12. It is not in dispute that the person(s) concerned were well aware or conversant with the issues involved including the prescribed period of limitation for taking up the matter by way of filing a special leave petition in this Court. They cannot claim that they have a separate period of limitation when the Department was possessed with competent persons familiar with court proceedings. In the absence of plausible and acceptable explanation, we are posing a question why the delay is to be condoned mechanically merely because the Government or a wing of the Government is a party before us. Though we are conscious of the fact that in a matter of condonation of delay when there was no gross negligence or deliberate inaction or lack of bonafide, a liberal concession has to be adopted to advance substantial justice, we are of the view that in the facts and circumstances, the Department cannot take advantage of various earlier decisions. The claim on account of impersonal machinery and inherited bureaucratic methodology of making several notes cannot be accepted in view of the modern technologies being used and available. The law of limitation undoubtedly binds everybody including the Government.

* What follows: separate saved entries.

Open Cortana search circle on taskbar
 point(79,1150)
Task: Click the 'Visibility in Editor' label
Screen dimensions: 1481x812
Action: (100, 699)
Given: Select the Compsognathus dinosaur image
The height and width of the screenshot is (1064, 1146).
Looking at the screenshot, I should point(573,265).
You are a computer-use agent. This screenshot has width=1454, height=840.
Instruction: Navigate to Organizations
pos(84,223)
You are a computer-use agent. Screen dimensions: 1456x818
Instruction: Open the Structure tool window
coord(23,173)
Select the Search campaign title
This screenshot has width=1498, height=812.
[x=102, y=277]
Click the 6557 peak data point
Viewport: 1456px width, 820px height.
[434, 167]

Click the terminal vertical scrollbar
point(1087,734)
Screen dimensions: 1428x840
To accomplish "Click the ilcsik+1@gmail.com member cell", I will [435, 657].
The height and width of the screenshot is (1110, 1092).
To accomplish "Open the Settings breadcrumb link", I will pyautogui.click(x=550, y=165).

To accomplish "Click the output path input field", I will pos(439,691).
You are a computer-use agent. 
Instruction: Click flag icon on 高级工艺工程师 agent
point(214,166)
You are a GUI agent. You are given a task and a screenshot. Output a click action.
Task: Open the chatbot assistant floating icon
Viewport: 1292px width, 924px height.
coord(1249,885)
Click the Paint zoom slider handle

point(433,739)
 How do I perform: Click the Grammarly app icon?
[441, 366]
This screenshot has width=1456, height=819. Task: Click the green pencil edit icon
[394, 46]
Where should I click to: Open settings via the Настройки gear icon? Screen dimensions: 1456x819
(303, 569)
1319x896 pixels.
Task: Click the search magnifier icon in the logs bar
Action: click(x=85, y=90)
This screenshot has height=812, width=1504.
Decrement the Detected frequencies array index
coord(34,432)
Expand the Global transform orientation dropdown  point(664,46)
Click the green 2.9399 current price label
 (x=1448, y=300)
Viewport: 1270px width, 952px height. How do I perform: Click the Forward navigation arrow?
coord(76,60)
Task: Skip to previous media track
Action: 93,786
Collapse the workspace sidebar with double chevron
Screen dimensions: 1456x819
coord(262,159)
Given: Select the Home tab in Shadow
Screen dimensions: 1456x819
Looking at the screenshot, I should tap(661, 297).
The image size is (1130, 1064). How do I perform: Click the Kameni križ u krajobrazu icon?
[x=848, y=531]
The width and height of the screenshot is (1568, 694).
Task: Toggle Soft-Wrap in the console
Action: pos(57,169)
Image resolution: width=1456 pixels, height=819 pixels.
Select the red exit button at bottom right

13. In our view, it is the right time to inform all the government bodies, their agencies and instrumentalities that unless they have reasonable and acceptable explanation for the delay and there was bonafide effort, there is no need to accept the usual explanation that the file was kept pending for several months/years due to considerable degree of procedural red-tape in the process. The government departments are under a special obligation to ensure that they perform their duties with diligence and commitment. Condonation of delay is an exception and should not be used as an anticipated benefit for government departments. The law shelters everyone under the same light and should not be swirled for the benefit of a few. Considering the fact that there was no proper explanation offered by the Department for the delay except mentioning of various dates, according to us, the Department has miserably failed to give any acceptable and cogent reasons sufficient to condone such a huge delay. Accordingly, the appeals are liable to be dismissed on the ground of delay.
14. In view of our conclusion on issue (a), there is no need to go into the merits of the issues (b) and (c). The question of law raised is left open to be decided in an appropriate case. In the light of the above discussion, the appeals fail and are dismissed on the ground of delay. No order as to costs.